● Selected passage:
▼

Modern life is making us lose our balance.  According to author Scott McCredie, America is facing a near-epidemic in debilitating falls. I took a look at McCredie's newish book (new to me), Balance: recovering the lost sense. It's a collection of essays on the evolution evolution of balance, and contemporary masters of this sixth sense (see the Amazon page). 

Poor balance is common among students who come to the studio, so I treat it seriously.  Just one fall can lead to death within months for the very old.  But more often than not the falls begin in late youth and middle age.  The effects are cumulative, and they can make life very unpleasant through head injuries, torn ligaments, plates to hold together broken bones ... every serious injury increases the odds for future impairment (meaning less walking, balancing activity: the cycle that leads to the next fall is strengthened).

When students tell me they're having dizzy spells, or have fallen, I'm moved by their vulnerable, self-incriminating sadness. The guilt is strikingly common. And sometimes it results in the blame of others, "unsafe" surfaces, weather conditions etc.
Maybe a fall is one of the few times we can actually see a consequence from our inattantion, pretty much as the lapse occurs.  
Balanced movement is much harder when we're in a state of obsession, preoccupation, or anxiety, such as overreacting to an overreactive media.  

Yoga helps balance of course.  But it takes a kind of inner equilibrium to do an appropriate daily practice, which is what's required for any real progress.  When your balance is out of whack, that commitment comes hard, especially if you lack a close relationship with a teacher. So, balance deficits resist a "quick fix".   The sense remains an elusive combination of so many skills and faculties  (vision, attention, proprioception, and the vestibular functions of the inner ear, and can be affected by so many other factors, illness, hormonal changes etc).  So we need to practice, practice, practice.

Losing our balance may mean losing a lot more than firm feet on the ground.  From the mind-body perspective, it's associated with changes in thinking and judgment.  Biped alignment is one of the signal, evolutionary leaps that distinguish human consciousness. Placing the spine upright at a right angle to the ground, has had extraordinary consequences.  In this position, humans can more easily meditate and enjoy the "relaxed alertness" that leads to profound concentration, insight, and bliss.   

Friday, February 13, 2009

art therapy for cancer (post-surgery)

Today from Reuters, an illuminating article on a small, Swedish study that demonstrated significant clinical improvements in breast cancer patients from art therapy (link here). What caught my eye: the protocol offers time and space for expression and reflection.  Sounds like meditation to me.   Through an introspective and personal process guided by the teacher, patients gradually abandoned false ideas about the gender stereotype of a perfect, healthy female body.  And that gave them more hope.  Consequently their physical healing improved according to standard, quality-of-life measures.  Having worked with cancer-diagnosed students for some time now, I'd infer that  the art therapy was similar to meditation: a form of reflection and stable attention that can provide authentic insight and positive life changes.  

Personal anecdote: I recently attended a one-day art workshop with Lee Alter, one of Charlottesville's favorite watercolor painters.  Lee's work is light in touch, minimalist and abstract, and yet she reveres our sensuous world.  She favors subjects such as figures, flowers, her beloved musician friends, and nature.  

I learned so much from her teaching, especially from her demonstrations of using breath as a guide for each brushstroke.  This technique, and her gentle method of encouragement, seemed to generate a slow, intense hum of concentration through the sunny afternoon in a local studio ... several personal discoveries and breakthroughs followed.  One participant, a post-surgery cancer patient, is a devoted student and relies on these classes to further her healing.  

I felt I was actually seeing things differently (literally) the next day.  Hard to describe how: a bit more right brained, impressionistic, less conditioned vision.  It's so good, so lucky that an artist-teacher we know can help us discover parts of ourselves that are new and regenerate.

▲

In the excerpt on balance and art therapy, what is the title of Scott McCredie's book?

● Supplied material:
▼

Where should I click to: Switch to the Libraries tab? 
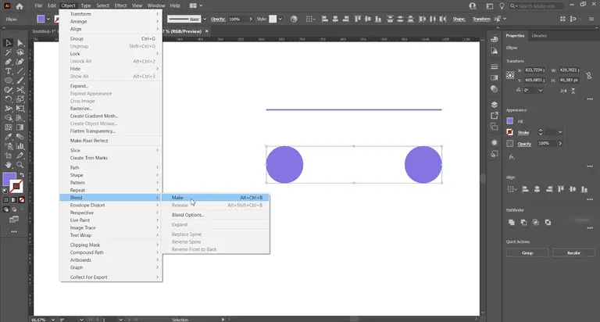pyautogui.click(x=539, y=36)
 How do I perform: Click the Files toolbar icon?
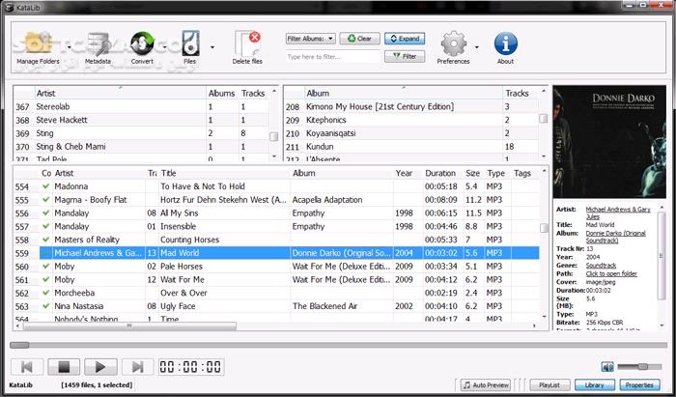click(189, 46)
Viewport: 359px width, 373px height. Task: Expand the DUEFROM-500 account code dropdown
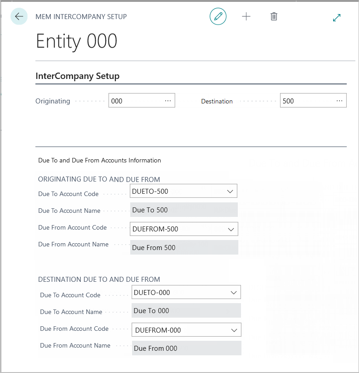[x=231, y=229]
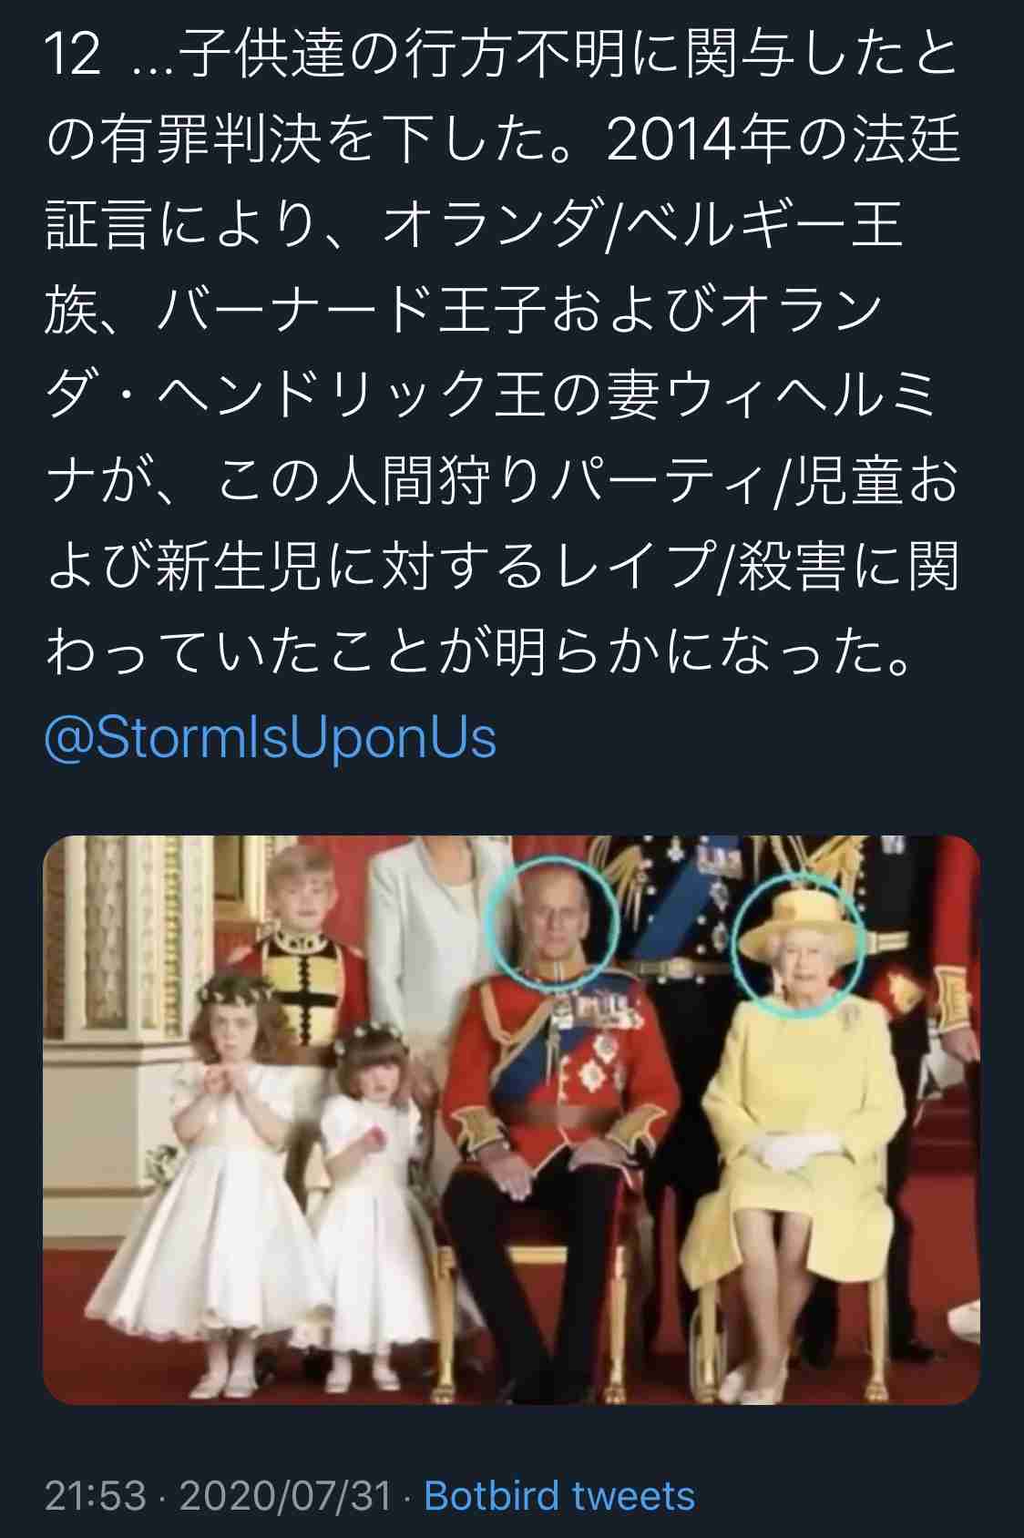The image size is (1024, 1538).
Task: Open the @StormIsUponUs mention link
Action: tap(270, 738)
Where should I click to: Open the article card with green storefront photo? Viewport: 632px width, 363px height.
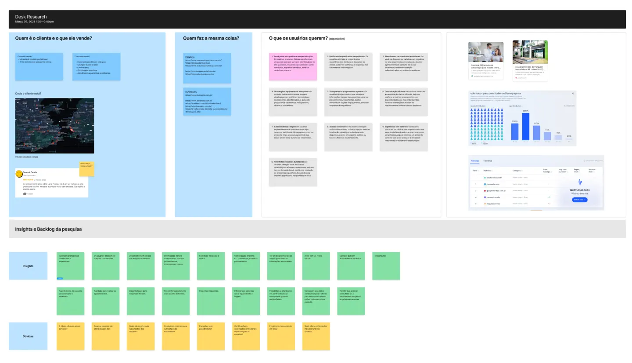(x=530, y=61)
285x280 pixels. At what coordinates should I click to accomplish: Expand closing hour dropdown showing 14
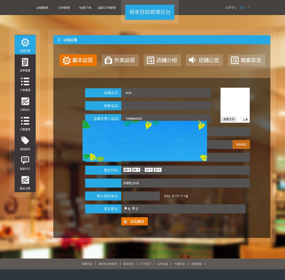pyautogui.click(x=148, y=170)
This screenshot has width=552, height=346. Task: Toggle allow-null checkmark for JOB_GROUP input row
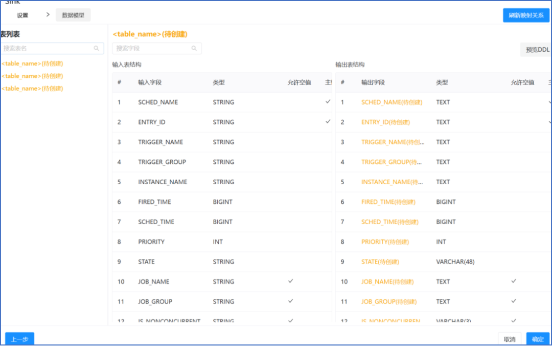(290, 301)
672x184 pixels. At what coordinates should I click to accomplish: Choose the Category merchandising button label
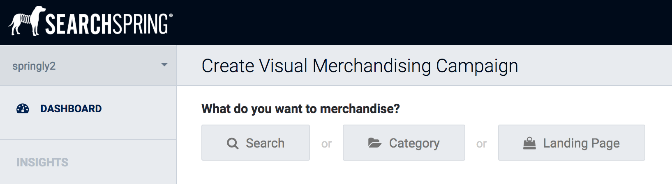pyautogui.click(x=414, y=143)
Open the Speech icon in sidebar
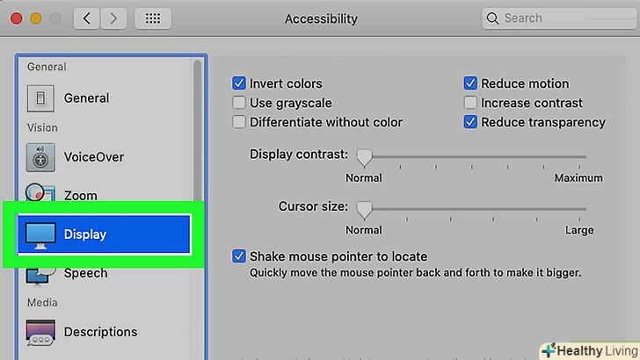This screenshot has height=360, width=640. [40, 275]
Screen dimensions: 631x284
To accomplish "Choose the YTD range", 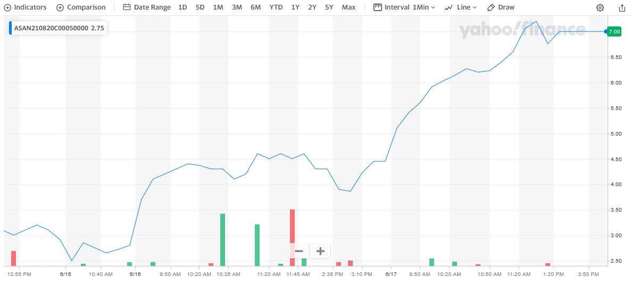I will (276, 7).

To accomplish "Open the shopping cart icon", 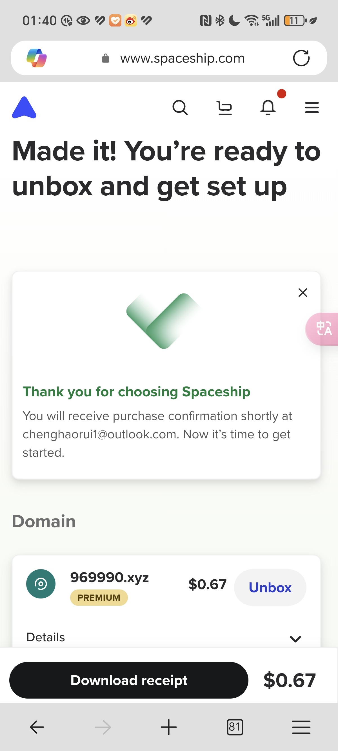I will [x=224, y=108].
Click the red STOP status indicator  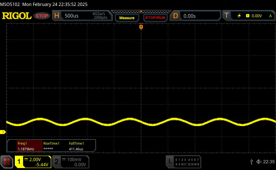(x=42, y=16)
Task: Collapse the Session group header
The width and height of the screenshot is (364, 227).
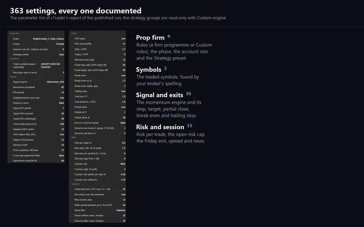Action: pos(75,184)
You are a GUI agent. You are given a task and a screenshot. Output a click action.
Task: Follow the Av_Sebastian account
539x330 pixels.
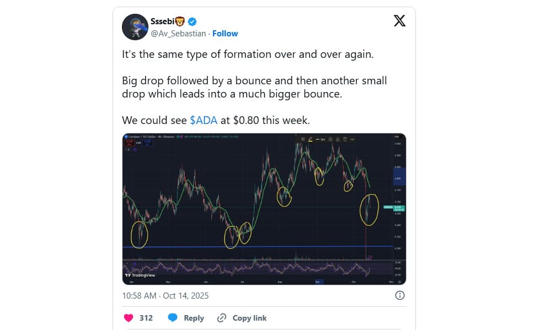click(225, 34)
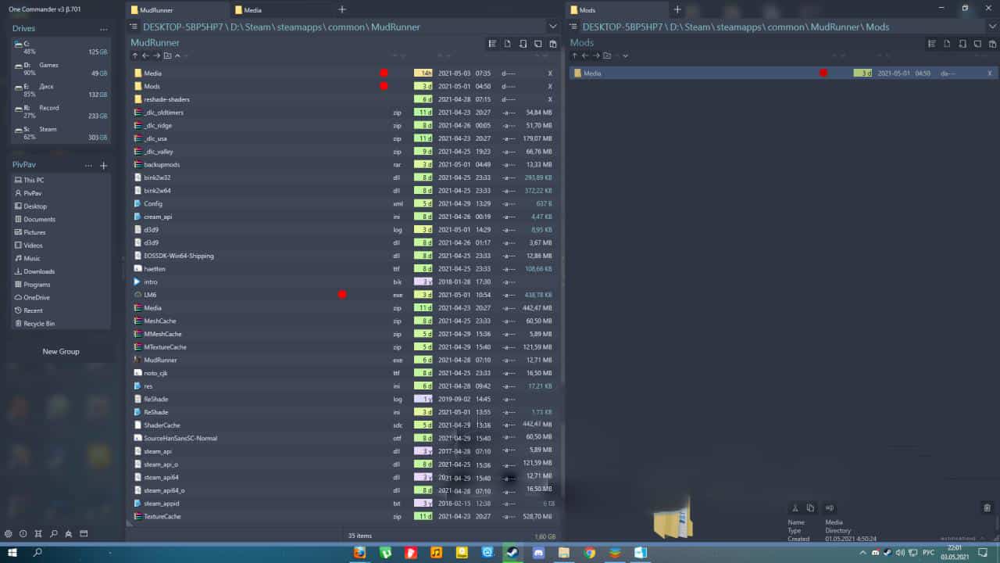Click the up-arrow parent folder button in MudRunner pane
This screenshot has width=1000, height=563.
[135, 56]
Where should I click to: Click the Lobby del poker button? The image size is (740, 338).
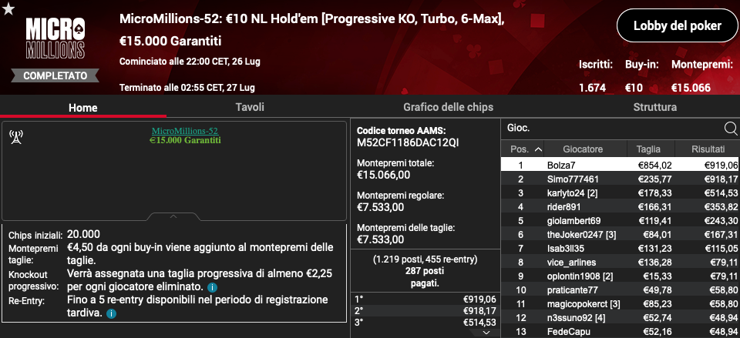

▲

● Written response:
Balance: recovering the lost sense